I kid you not. I have seen it in writing...
Just for the record, the Doppler effect modifies the frequency of a sound wave. The speed of sound in seawater is about 1480 m/s which is more than 6 times faster than the speed of sound in air. By comparison, the current speed is a measly 6 m/s tops (about 2 m/s on average). The change in frequency depends upon the ratio 6/1480. The Doppler effect would be very,very tiny.
The current would have to be faster than the speed of sound in order to prevent sound from going upstream.
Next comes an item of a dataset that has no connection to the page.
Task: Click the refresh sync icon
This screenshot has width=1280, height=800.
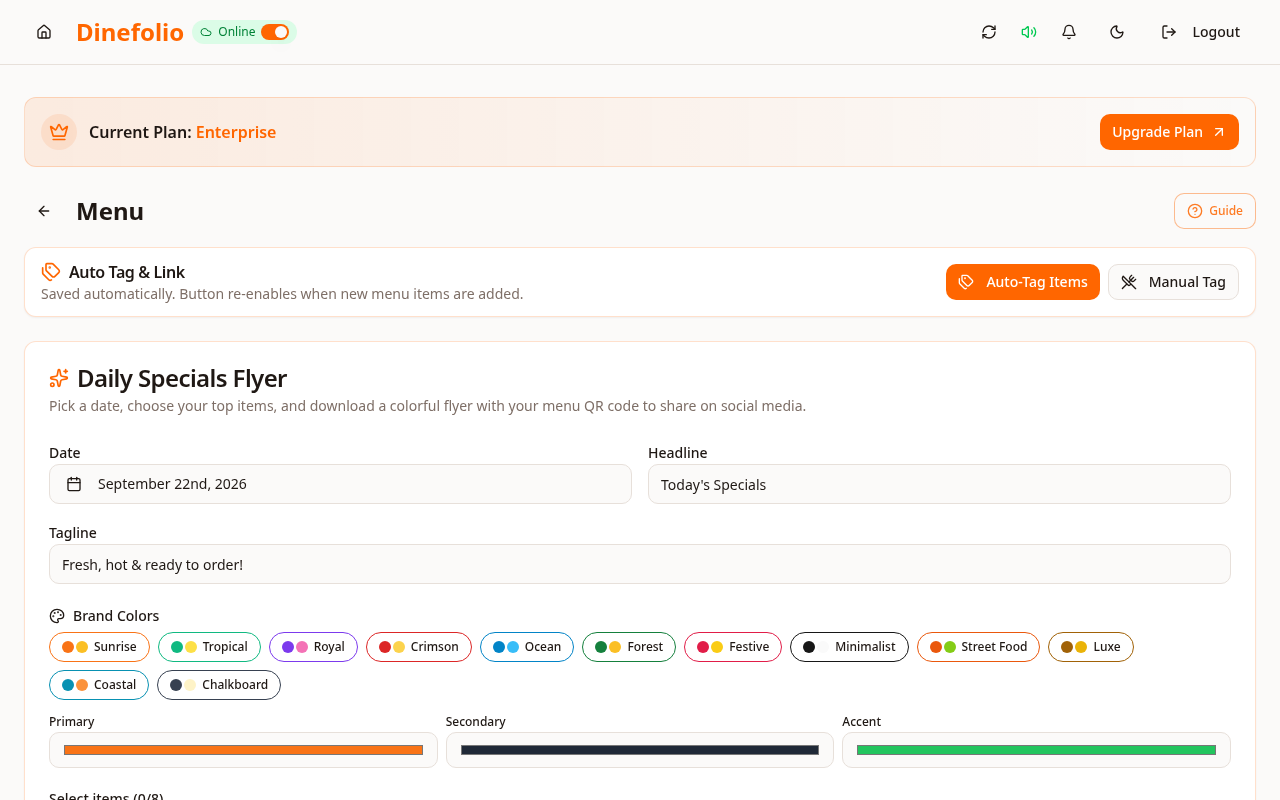Action: pyautogui.click(x=989, y=32)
Perhaps when the planet gets torn apart by an exploding star...
This Doppler effect howler went right over the head of the interviewer, one Anna Marie Tremonti.
- Sprowler # 2: Sproul makes the common mistake of thinking that turbidity will make the turbines difficult for the fish to see. (The sensory system of a fish goes well beyond vision, btw.) The water isn't turbid where the turbines are going to be installed in Minas Passage. Sure, the water is turbid in Minas Basin --- but no one is talking about putting tubines there. I suspect that Mr Sproul is either geographically-challenged or hasn't figured out the difference between turbulence and turbidity.
- Sprowler # 3: Sproul demanded that that a new environmental survey be done to determine baseline conditions "with oversight by affected historical stakeholders".
Hah, the fishermen think that they should be running the science. Well, that's what happened with the Newfoundland cod fishery. The fishermen convinced the government to ignore the science and look how that worked out!
As arrogant pinheads go, Colin Sproul takes first prize.